Un engagement croissant de Tracfin dans la lutte contre le financement du terrorisme

L’année 2016 et le premier semestre 2017 ont marqué une constance de l’engagement de Tracfin dans la lutte contre les fraudes aux finances publiques et le financement du terrorisme.

Tracfin a transmis 443 dossiers d’investigation « Financement du terrorisme » aux différents services de renseignement, à l’autorité judiciaire ou aux services de police judiciaire en charge de la lutte contre le terrorisme, entre le 1er janvier et le 31 août 2017, soit une hausse de 78 % par rapport à la même période 2016. Dans ce domaine, l’année 2016 a permis à la division spécialisée dans la lutte contre le financement du terrorisme de Tracfin, créée en 2015, d’atteindre sa vitesse de croisière, le service a ainsi sensiblement accru le nombre de notes transmises en matière de « lutte contre le financement du terrorisme » (+ 121 % avec 396 notes). Parallèlement, Tracfin a consolidé sa participation à la cellule inter-agences de la DGSI et a mis en place une permanence opérationnelle afin d’organiser la mobilisation de ses effectifs en cas de crise, d’attentat ou d’activation urgente. Dans cette dynamique, Tracfin a pris l’initiative d’adapter ses modes de transmission aux besoins des services partenaires par la rédaction de rapports Flash afin de partager, au sein de la communauté du renseignement, avec célérité les signaux faibles mais fiables constitués d’indices financiers de radicalisation. L’année 2016 a été marquée par la transposition accélérée de la 4e directive anti-blanchiment et l’anticipation des risques déjà identifiés de blanchiment de capitaux et de financement du terrorisme publié par Tracfin le 8 décembre 2016 (monnaie électronique, monnaie virtuelle, meilleur encadrement juridique des plates-formes de financement participatif, etc.). Des harmonisations européennes sont engagées dans le processus de la 4e directive bis à la suite du plan de l’Union européenne du 2 février 2016 de lutte contre le terrorisme, fortement inspiré par les propositions de Tracfin (élimination des entraves juridiques et pratiques aux échanges entre CRF, création de fichiers nationaux centralisateurs de comptes bancaires, contrôle des nouveaux moyens de paiement, etc.). Tracfin, dont la feuille de route vise à favoriser la préparation de l’évaluation de la France parle GAFI à l’horizon 2019-2020, participera activement à cette démarche.

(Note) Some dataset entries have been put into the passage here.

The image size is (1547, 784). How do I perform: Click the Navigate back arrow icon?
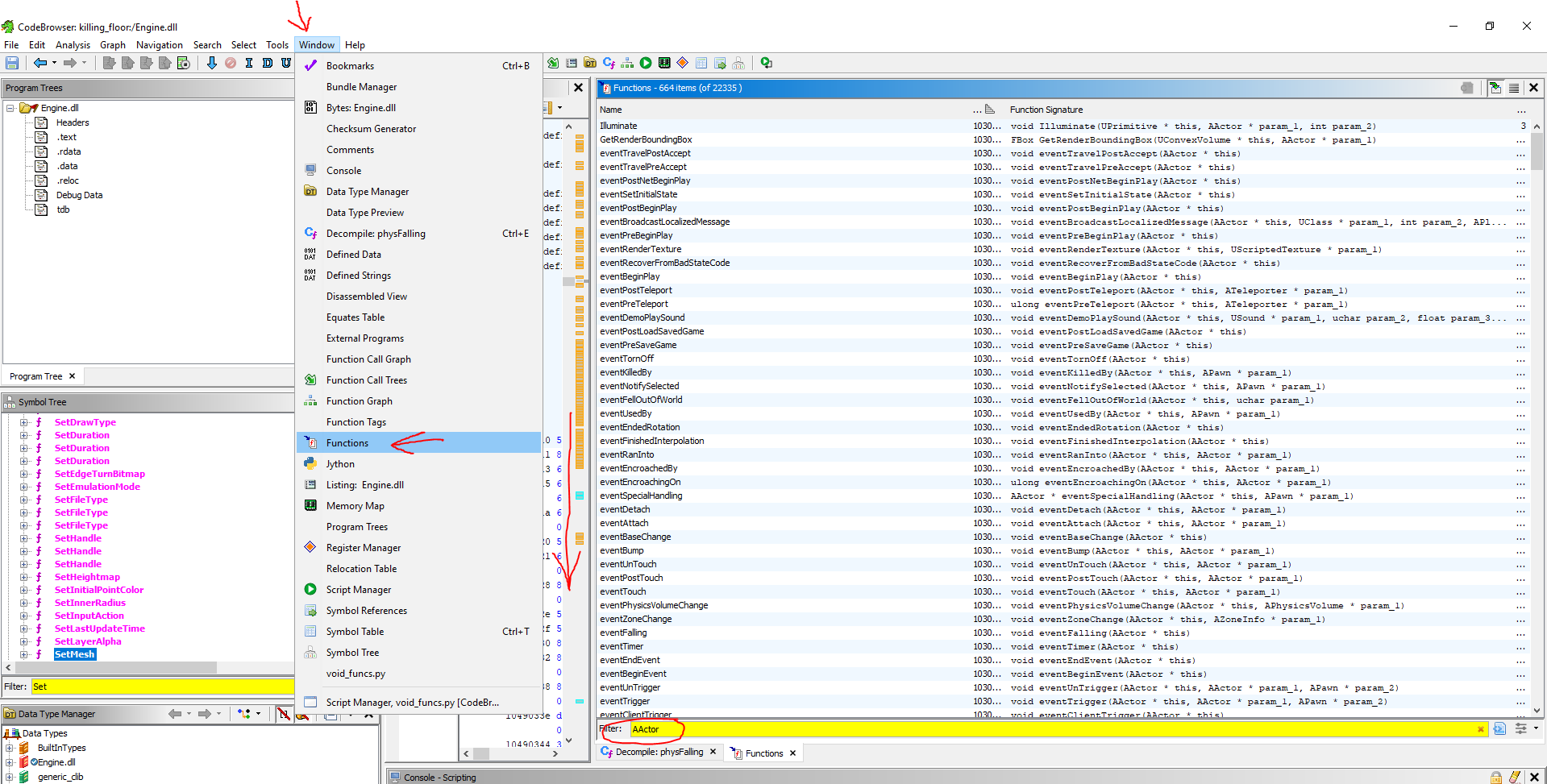[x=40, y=63]
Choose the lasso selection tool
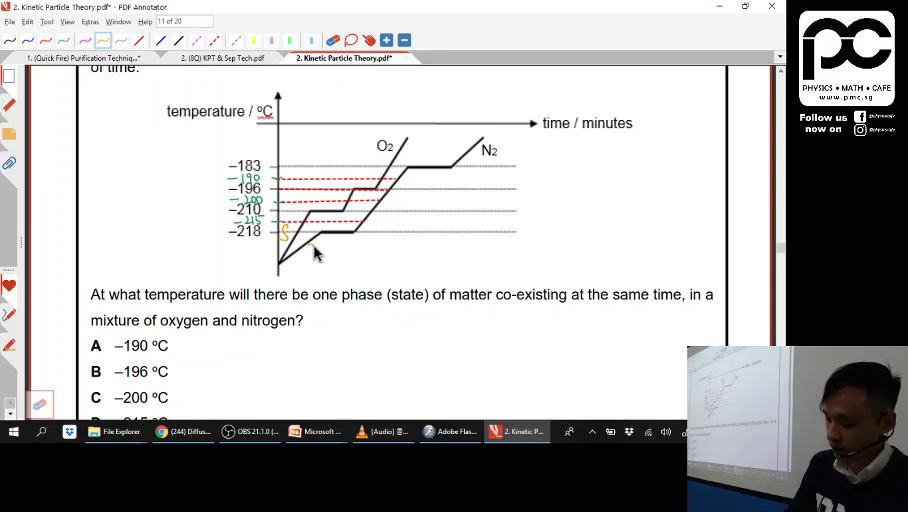 tap(351, 41)
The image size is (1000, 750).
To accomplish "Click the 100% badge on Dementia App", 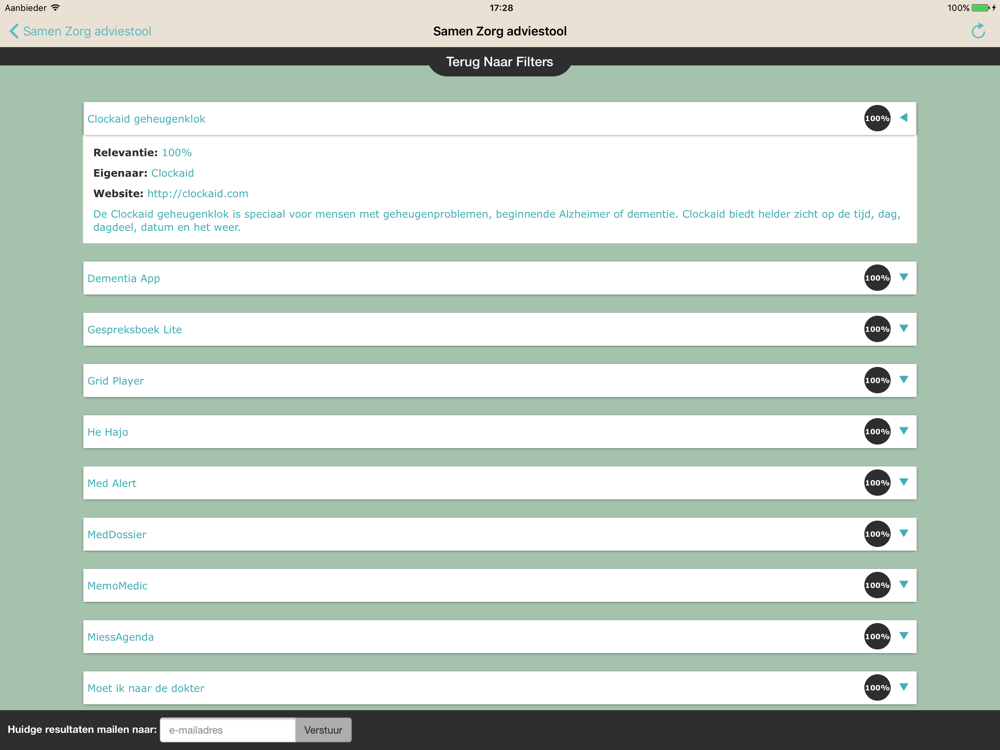I will pos(877,277).
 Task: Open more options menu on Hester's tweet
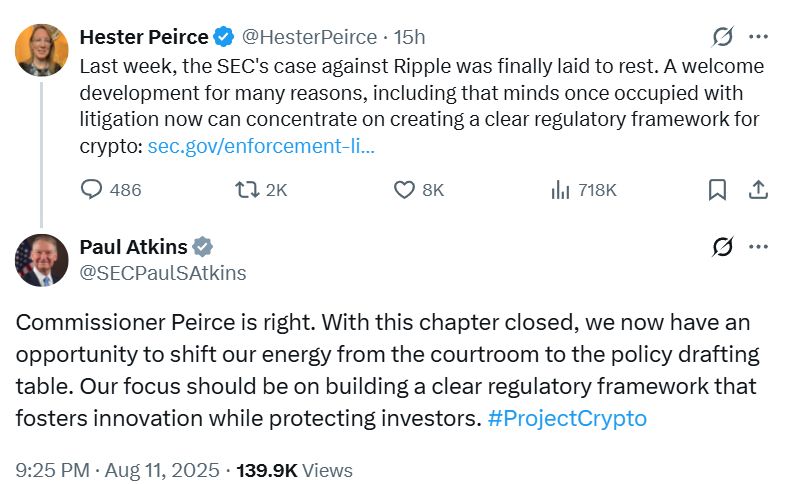point(759,37)
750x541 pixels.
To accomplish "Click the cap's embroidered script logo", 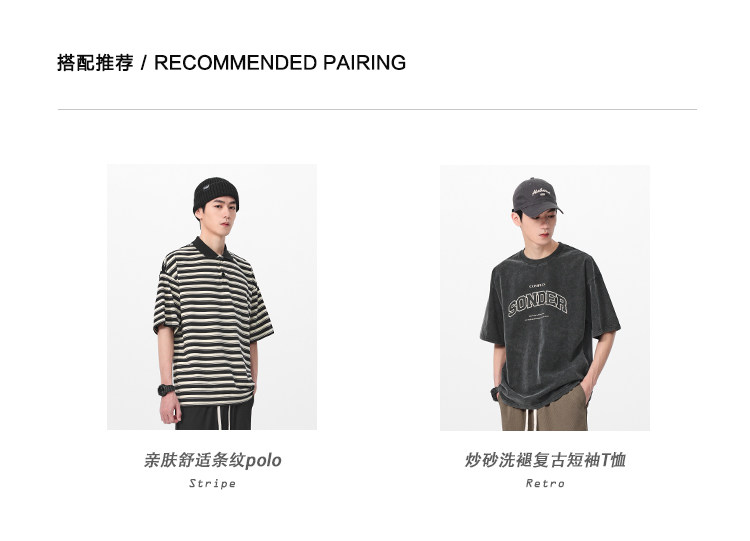I will [540, 192].
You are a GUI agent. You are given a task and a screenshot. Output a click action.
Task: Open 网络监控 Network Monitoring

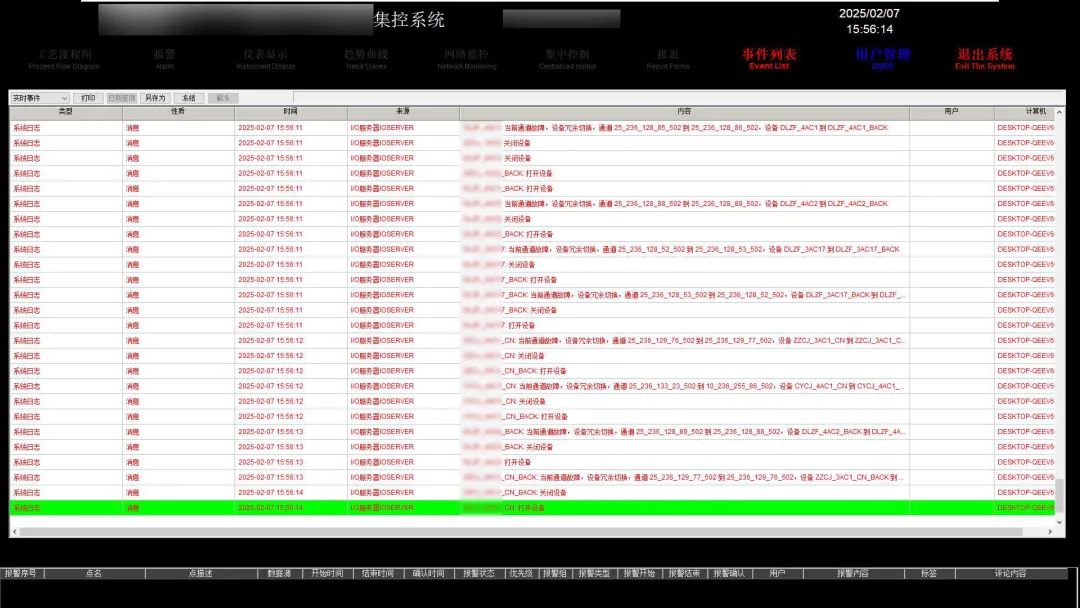click(466, 58)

Répondre au défi du Big Data

Le développement de la coopération internationale bilatérale ou multilatérale reste un défi et un enjeu stratégique. Tracfin engage des rapprochements auprès de nouveaux partenaires, comme Europol qui héberge depuis janvier 2016 le dispositif d’échanges sécurisé entre CRF européennes FIU Net. De nombreux enjeux stratégiques et tactiques subsistent pour veiller à rester performant, pour anticiper et détecter les nouveaux risques, pour consolider les partenariats existants et pour imaginer de nouvelles formes de coopération entre les acteurs engagés dans la lutte contre le blanchiment et le financement du terrorisme. La mutation de Tracfin comme service de renseignements spécialisé dans le domaine financier se poursuit à un rythme accéléré, le défi du Big Data est engagé avec le projet structurant de construction et de déploiement du nouveau système d’information. La plate-forme sécurisée ERMES, que Tracfin fait évoluer, doit devenir pour chacun l’outil de référence des échanges opérationnels.